Questions to answer:
• 1. Decide whether each statement agrees with the article on Bill Gates and Microsoft below, answering yes or no and quoting the deciding words: (a) the article is dated Aug 30, 2001; (b) Microsoft executives claim courts can easily keep pace with technological innovation; (c) the new book mentioned is by a Wall Street Journal reporter.
• 2. In the article on Bill Gates and Microsoft below, which government body tried to discipline Microsoft through an antitrust suit?

*** Opening Text under study ***

Bill Gates: Hero or fool?

A Wall Street Journal reporter says in a new book that even though Gates screwed up Microsoft's future he still might "shoot the moon."

Aug 30, 2001 | Microsoft executives have long argued that the attempt by the Department of Justice to discipline the company through an antitrust suit has been willfully foolish. Sluggish courts, they declaim at every opportunity, can't possibly keep up with the fast pace of technological innovation. By the time any final judgment can be made, the dynamics of the marketplace will ensure its irrelevance. So best not to even try: The only real solution is to let untrammeled competition decide winners and losers.

Never mind, for now, the niggling little fact that Microsoft's actions in previous years (for example, illegally abusing monopoly power to crush other companies) might have a rather significant impact on just how much competition will exist a few years later. There is still a basic truth buried in the somewhat disingenuous argument: High-tech markets change really fast, and court proceedings are a cumbersome way to deal with that problem.

*** Closing Text under study ***
*** Opening Given information ***

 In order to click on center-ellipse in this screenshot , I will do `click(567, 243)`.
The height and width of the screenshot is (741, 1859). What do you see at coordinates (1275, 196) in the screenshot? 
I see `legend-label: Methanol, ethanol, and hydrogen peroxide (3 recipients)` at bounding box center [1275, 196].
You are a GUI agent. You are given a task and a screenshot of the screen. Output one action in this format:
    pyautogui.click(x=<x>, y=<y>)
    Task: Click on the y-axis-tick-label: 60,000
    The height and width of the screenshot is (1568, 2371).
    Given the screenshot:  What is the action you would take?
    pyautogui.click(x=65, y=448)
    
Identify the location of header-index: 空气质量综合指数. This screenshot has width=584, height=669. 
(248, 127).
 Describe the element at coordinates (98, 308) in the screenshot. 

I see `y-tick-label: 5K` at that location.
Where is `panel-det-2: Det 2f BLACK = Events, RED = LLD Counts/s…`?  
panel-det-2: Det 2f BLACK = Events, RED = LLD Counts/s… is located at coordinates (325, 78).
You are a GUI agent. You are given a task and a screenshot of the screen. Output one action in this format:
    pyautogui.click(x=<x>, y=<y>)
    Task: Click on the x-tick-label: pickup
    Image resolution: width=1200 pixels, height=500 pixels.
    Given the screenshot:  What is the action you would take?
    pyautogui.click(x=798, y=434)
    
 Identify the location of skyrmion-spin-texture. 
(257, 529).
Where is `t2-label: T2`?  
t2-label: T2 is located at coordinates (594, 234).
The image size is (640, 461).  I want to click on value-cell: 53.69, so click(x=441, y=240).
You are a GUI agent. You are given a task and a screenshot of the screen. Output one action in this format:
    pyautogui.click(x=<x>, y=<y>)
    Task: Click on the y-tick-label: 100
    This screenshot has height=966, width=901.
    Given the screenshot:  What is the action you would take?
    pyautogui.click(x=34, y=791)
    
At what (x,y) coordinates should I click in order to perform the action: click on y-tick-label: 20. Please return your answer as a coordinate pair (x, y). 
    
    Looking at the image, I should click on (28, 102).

*** Closing Given information ***

List of answers:
• 1.
(a) Yes: "Aug 30, 2001"
(b) No: "Sluggish courts, they declaim at every opportunity, can't possibly keep up with the fast pace of technological innovation."
(c) Yes: "A Wall Street Journal reporter says in a new book"

• 2. The Department of Justice.